◆ Problem requirements: What you should give back is every line from the one containing "The image size" through the last line of the records below, word for word and without pictures.

◆ Exercise data:

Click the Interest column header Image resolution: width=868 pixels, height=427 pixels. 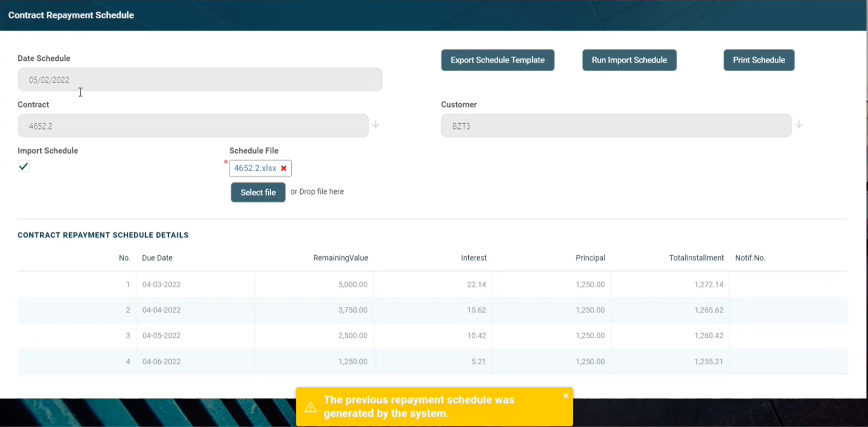pyautogui.click(x=474, y=258)
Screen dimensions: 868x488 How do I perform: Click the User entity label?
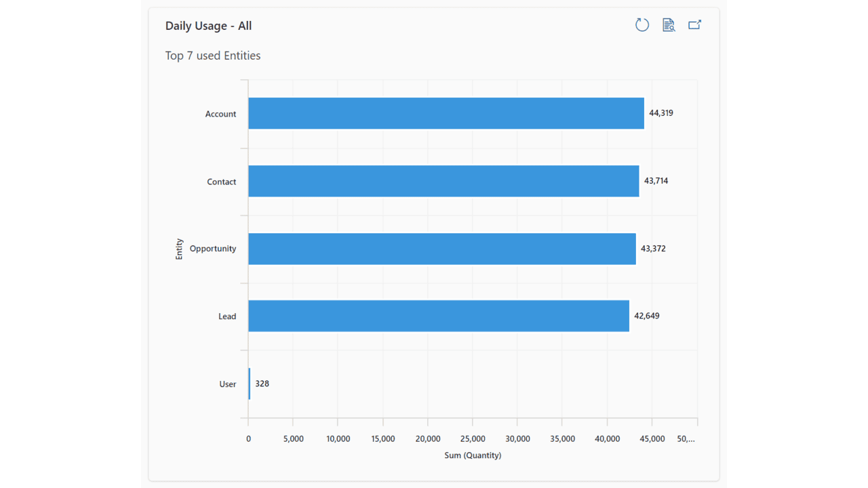227,384
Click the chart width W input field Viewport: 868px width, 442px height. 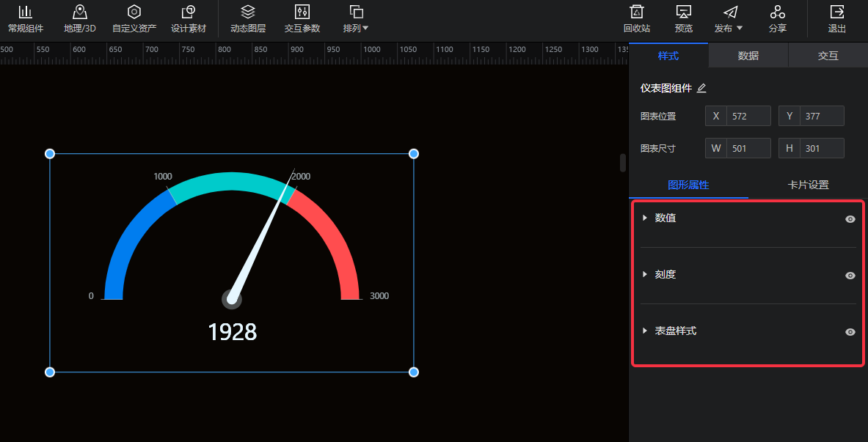(748, 148)
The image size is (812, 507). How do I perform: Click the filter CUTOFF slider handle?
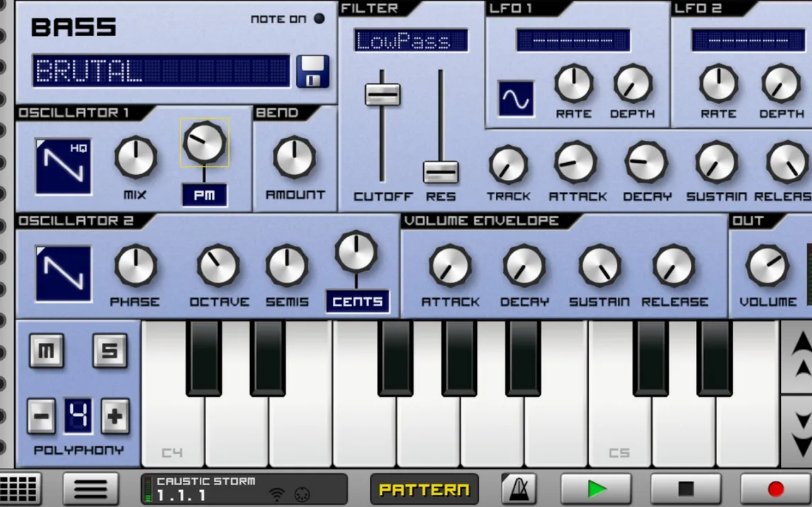(x=383, y=94)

◆ Solved exercise:
The image size is (812, 507). How do I perform: Click the filter CUTOFF slider handle?
(x=383, y=94)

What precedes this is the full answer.